Each record below should be set down exactly.

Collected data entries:
=-=-=

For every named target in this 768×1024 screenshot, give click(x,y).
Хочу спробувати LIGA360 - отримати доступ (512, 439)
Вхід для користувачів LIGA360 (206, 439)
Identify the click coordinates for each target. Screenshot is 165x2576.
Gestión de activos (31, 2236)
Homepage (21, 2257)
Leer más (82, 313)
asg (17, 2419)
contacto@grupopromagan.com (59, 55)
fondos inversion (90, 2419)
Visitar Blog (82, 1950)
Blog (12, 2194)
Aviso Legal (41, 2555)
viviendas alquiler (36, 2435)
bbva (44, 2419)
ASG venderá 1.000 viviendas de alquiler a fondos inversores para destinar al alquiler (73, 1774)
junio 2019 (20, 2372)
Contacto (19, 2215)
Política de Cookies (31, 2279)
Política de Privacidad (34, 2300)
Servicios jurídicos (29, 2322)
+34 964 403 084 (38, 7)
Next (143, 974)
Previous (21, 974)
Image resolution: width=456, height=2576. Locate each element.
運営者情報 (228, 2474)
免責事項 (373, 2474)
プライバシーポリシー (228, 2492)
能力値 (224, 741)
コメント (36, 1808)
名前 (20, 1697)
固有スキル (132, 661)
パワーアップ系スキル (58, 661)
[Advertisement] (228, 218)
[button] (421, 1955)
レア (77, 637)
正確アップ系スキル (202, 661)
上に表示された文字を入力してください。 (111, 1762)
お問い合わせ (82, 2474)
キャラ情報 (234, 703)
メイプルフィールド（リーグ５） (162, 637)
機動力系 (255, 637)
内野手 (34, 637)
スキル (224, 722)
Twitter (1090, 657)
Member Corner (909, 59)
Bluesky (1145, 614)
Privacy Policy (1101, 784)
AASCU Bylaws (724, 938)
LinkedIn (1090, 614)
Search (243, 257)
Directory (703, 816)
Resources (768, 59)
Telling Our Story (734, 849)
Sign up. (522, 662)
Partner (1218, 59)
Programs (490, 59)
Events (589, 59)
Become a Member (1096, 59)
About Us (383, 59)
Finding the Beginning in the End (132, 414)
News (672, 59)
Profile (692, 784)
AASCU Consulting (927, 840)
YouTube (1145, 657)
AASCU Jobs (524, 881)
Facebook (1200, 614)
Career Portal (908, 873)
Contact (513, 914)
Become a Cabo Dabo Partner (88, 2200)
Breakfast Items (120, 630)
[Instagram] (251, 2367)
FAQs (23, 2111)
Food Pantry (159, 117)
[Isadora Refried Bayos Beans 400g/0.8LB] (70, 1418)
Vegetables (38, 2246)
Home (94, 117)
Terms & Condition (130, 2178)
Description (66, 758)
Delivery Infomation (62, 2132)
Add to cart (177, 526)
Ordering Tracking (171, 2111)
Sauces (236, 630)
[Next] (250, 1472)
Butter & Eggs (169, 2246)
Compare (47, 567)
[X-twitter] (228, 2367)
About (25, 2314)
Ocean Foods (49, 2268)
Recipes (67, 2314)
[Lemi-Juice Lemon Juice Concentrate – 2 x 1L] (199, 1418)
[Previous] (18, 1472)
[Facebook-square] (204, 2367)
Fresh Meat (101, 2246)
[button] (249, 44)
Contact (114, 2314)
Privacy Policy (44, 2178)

=-=-=

- EXERCISE SOLUTION
For every named target in this 768×1024 screenshot, give click(x,y).
Хочу спробувати LIGA360 - отримати доступ (512, 439)
Вхід для користувачів LIGA360 (206, 439)
Identify the click coordinates for each target. Screenshot is 165x2576.
Gestión de activos (31, 2236)
Homepage (21, 2257)
Leer más (82, 313)
asg (17, 2419)
contacto@grupopromagan.com (59, 55)
fondos inversion (90, 2419)
Visitar Blog (82, 1950)
Blog (12, 2194)
Aviso Legal (41, 2555)
viviendas alquiler (36, 2435)
bbva (44, 2419)
ASG venderá 1.000 viviendas de alquiler a fondos inversores para destinar al alquiler (73, 1774)
junio 2019 (20, 2372)
Contacto (19, 2215)
Política de Cookies (31, 2279)
Política de Privacidad (34, 2300)
Servicios jurídicos (29, 2322)
+34 964 403 084 (38, 7)
Next (143, 974)
Previous (21, 974)
Image resolution: width=456, height=2576. Locate each element.
運営者情報 (228, 2474)
免責事項 (373, 2474)
プライバシーポリシー (228, 2492)
能力値 (224, 741)
コメント (36, 1808)
名前 (20, 1697)
固有スキル (132, 661)
パワーアップ系スキル (58, 661)
[Advertisement] (228, 218)
[button] (421, 1955)
レア (77, 637)
正確アップ系スキル (202, 661)
上に表示された文字を入力してください。 (111, 1762)
お問い合わせ (82, 2474)
キャラ情報 (234, 703)
メイプルフィールド（リーグ５） (162, 637)
機動力系 (255, 637)
内野手 (34, 637)
スキル (224, 722)
Twitter (1090, 657)
Member Corner (909, 59)
Bluesky (1145, 614)
Privacy Policy (1101, 784)
AASCU Bylaws (724, 938)
LinkedIn (1090, 614)
Search (243, 257)
Directory (703, 816)
Resources (768, 59)
Telling Our Story (734, 849)
Sign up. (522, 662)
Partner (1218, 59)
Programs (490, 59)
Events (589, 59)
Become a Member (1096, 59)
About Us (383, 59)
Finding the Beginning in the End (132, 414)
News (672, 59)
Profile (692, 784)
AASCU Consulting (927, 840)
YouTube (1145, 657)
AASCU Jobs (524, 881)
Facebook (1200, 614)
Career Portal (908, 873)
Contact (513, 914)
Become a Cabo Dabo Partner (88, 2200)
Breakfast Items (120, 630)
[Instagram] (251, 2367)
FAQs (23, 2111)
Food Pantry (159, 117)
[Isadora Refried Bayos Beans 400g/0.8LB] (70, 1418)
Vegetables (38, 2246)
Home (94, 117)
Terms & Condition (130, 2178)
Description (66, 758)
Delivery Infomation (62, 2132)
Add to cart (177, 526)
Ordering Tracking (171, 2111)
Sauces (236, 630)
[Next] (250, 1472)
Butter & Eggs (169, 2246)
Compare (47, 567)
[X-twitter] (228, 2367)
About (25, 2314)
Ocean Foods (49, 2268)
Recipes (67, 2314)
[Lemi-Juice Lemon Juice Concentrate – 2 x 1L] (199, 1418)
[Previous] (18, 1472)
[Facebook-square] (204, 2367)
Fresh Meat (101, 2246)
[button] (249, 44)
Contact (114, 2314)
Privacy Policy (44, 2178)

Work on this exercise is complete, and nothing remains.